::: Supplied entries

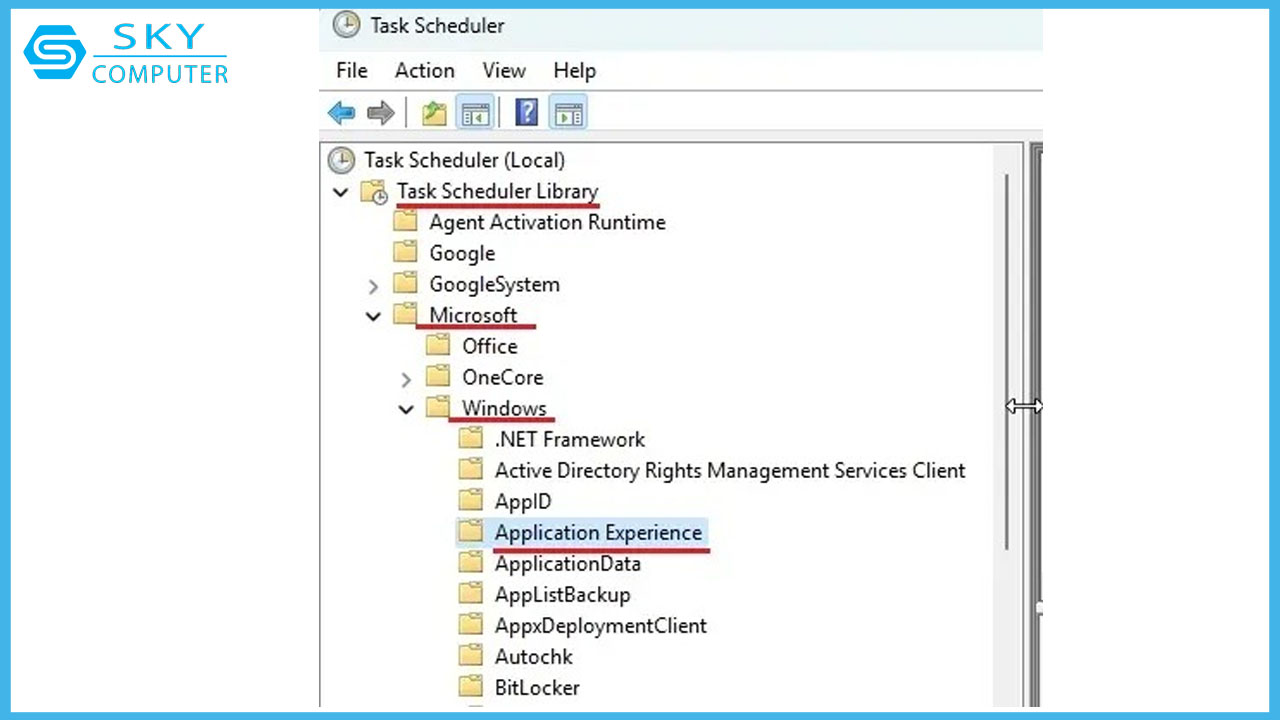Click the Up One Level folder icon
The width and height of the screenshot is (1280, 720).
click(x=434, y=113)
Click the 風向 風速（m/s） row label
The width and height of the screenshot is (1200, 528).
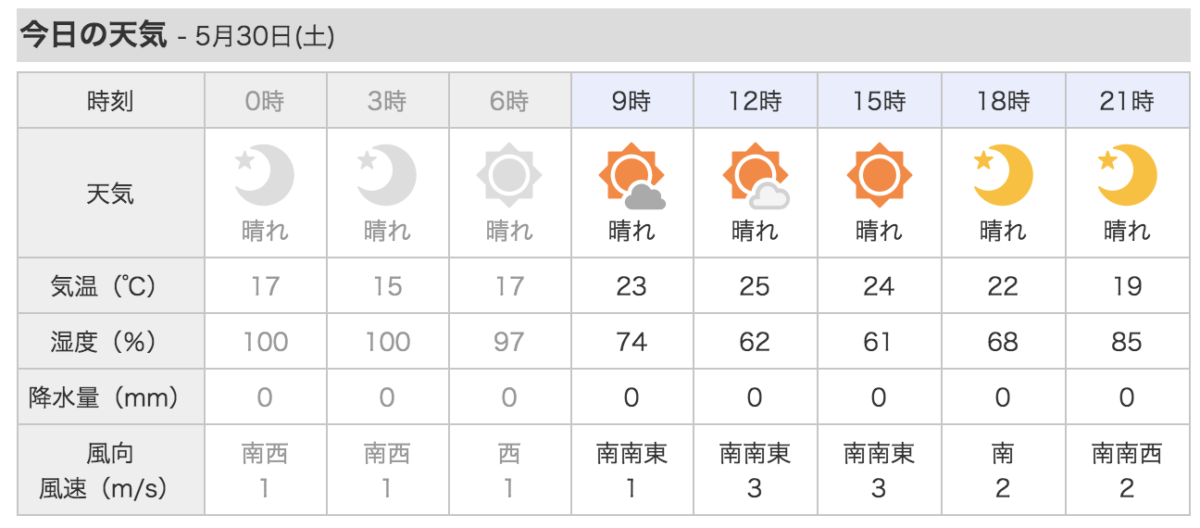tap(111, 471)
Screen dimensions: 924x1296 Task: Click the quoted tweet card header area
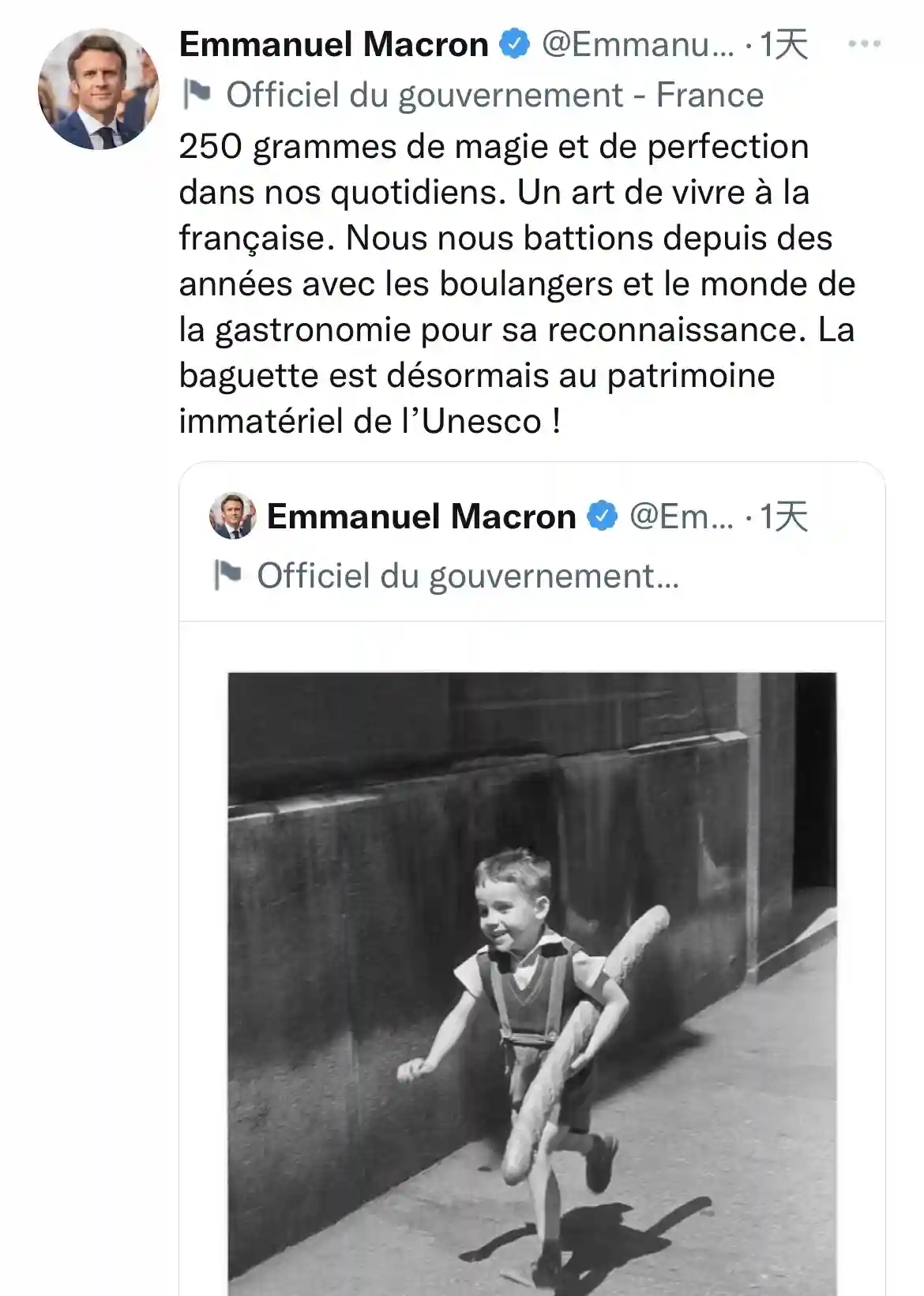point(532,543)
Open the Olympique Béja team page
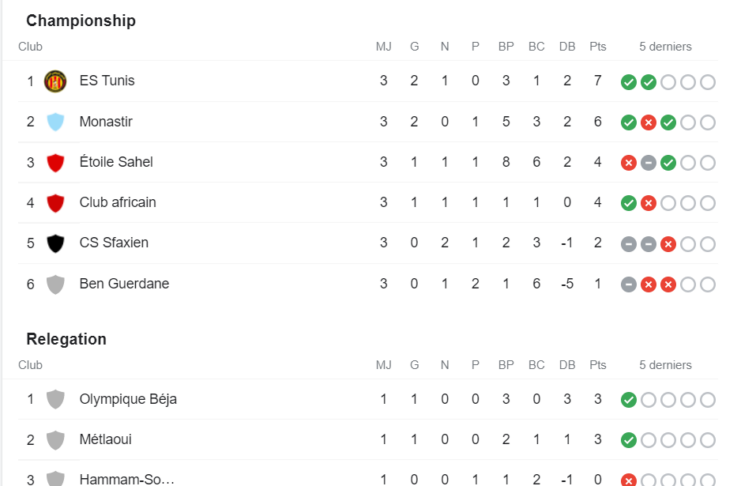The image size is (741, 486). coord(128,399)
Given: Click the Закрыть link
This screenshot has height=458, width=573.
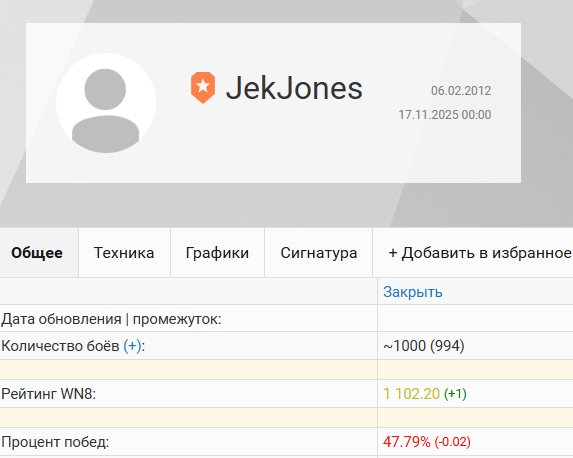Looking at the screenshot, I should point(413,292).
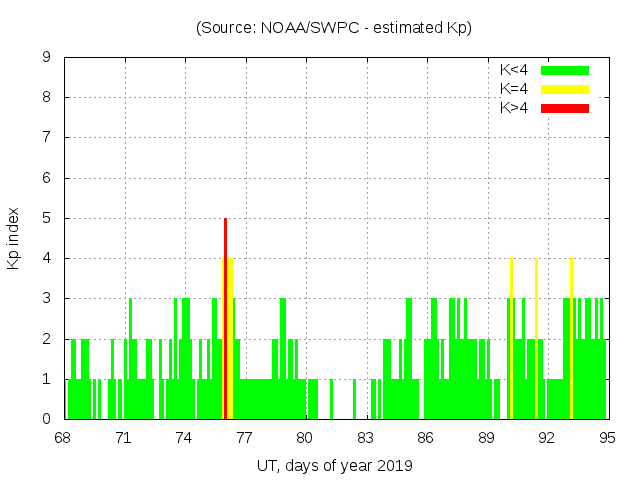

::::::

* **Goal of the exercise**: I would like you to set down the lines above, from the one containing "Click the 風向 風速（m/s） row label" to the final line, exactly as written and without pictures.

* **Reply**:
Click the 風向 風速（m/s） row label
The width and height of the screenshot is (1200, 528).
tap(111, 471)
Screen dimensions: 924x1296 Task: Click the quoted tweet card header area
point(532,543)
Open the Olympique Béja team page
The image size is (741, 486). coord(128,399)
Given: Click the Закрыть link
This screenshot has height=458, width=573.
Looking at the screenshot, I should point(413,292).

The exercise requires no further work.